Si los franceses inventaron la
palabra “chovinista” –tantas veces adecuada para su propio comportamiento– los
británicos han optado por crear un espectáculo, disfrazado de ceremonia de
inauguración, para presumir de todas sus aportaciones al mundo. Desde la
revolución industrial hasta Internet (que siempre identifiqué con Estados
Unidos), pasando por decenas de hitos de la historia, la cultura o la ficción.

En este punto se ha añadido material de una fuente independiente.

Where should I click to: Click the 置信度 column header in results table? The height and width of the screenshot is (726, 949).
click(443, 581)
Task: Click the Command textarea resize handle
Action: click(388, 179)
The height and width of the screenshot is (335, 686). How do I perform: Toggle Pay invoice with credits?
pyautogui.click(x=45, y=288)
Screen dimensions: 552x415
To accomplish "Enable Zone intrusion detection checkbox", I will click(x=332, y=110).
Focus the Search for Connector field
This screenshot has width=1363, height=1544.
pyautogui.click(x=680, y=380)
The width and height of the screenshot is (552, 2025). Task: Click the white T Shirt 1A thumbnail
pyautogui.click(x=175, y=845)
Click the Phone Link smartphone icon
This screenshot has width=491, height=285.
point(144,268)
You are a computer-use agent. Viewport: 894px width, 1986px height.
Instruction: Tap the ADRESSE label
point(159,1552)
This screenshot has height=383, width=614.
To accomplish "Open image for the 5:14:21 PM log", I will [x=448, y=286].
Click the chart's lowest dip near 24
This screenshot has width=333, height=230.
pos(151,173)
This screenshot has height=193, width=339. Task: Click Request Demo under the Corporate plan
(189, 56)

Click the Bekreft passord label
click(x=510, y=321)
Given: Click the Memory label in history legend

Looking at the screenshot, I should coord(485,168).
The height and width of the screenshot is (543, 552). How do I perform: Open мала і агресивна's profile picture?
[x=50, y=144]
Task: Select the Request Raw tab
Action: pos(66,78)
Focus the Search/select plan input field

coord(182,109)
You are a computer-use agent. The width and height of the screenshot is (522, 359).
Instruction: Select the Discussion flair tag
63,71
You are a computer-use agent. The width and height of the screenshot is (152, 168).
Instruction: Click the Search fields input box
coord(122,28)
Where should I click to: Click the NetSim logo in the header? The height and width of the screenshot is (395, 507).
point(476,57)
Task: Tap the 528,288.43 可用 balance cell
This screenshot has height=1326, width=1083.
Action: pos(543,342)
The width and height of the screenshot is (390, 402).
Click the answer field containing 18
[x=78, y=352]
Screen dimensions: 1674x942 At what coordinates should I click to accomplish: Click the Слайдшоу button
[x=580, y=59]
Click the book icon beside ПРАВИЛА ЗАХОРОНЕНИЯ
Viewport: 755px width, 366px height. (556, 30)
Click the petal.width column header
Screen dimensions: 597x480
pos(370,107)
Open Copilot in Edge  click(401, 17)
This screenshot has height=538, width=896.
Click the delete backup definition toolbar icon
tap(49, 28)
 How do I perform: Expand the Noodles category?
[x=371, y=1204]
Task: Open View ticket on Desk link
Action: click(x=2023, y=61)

Pero parece que a la gente le
ha gustado. Muchos hemos sentido que parte de nuestra vida pasaba por ese
escenario. Mucho más que si hubieran cantado Los Manolos o que si hubieran hecho
un repertorio del folklore nacional, con su flamenco, su jota, su muñeira y su
sardana. Será que todos llevamos un
pequeño británico dentro.
Y después está el escaparate
al resto del mundo que suponen estos actos. No solo se aprenden países cuya
existencia uno se plantea pocas veces en la vida. También es una oportunidad
para ver que el uniforme español no es el peor de todos. Ahí están las túnicas
de algunos países africanos, las camisas de colorines de Méjico o los cuellos
dorados de los anfitriones.
Dicho todo esto, Danny Boyle, Sebastian
Coe y su Comité Organizador o quien quiera que se haga responsable del
espectáculo tienen el dudoso, pero digno de mención, mérito de haberme tenido
cuatro horas pegado a la tele por primera vez en mucho tiempo. Es cierto que
también ayuda la novedosa costumbre de compaginar la retransmisión con el Twitter,
para compartir y comparar opiniones. Lo único que me extraña después de esta
ceremonia es que el Twitter, que se sepa aún, no es británico.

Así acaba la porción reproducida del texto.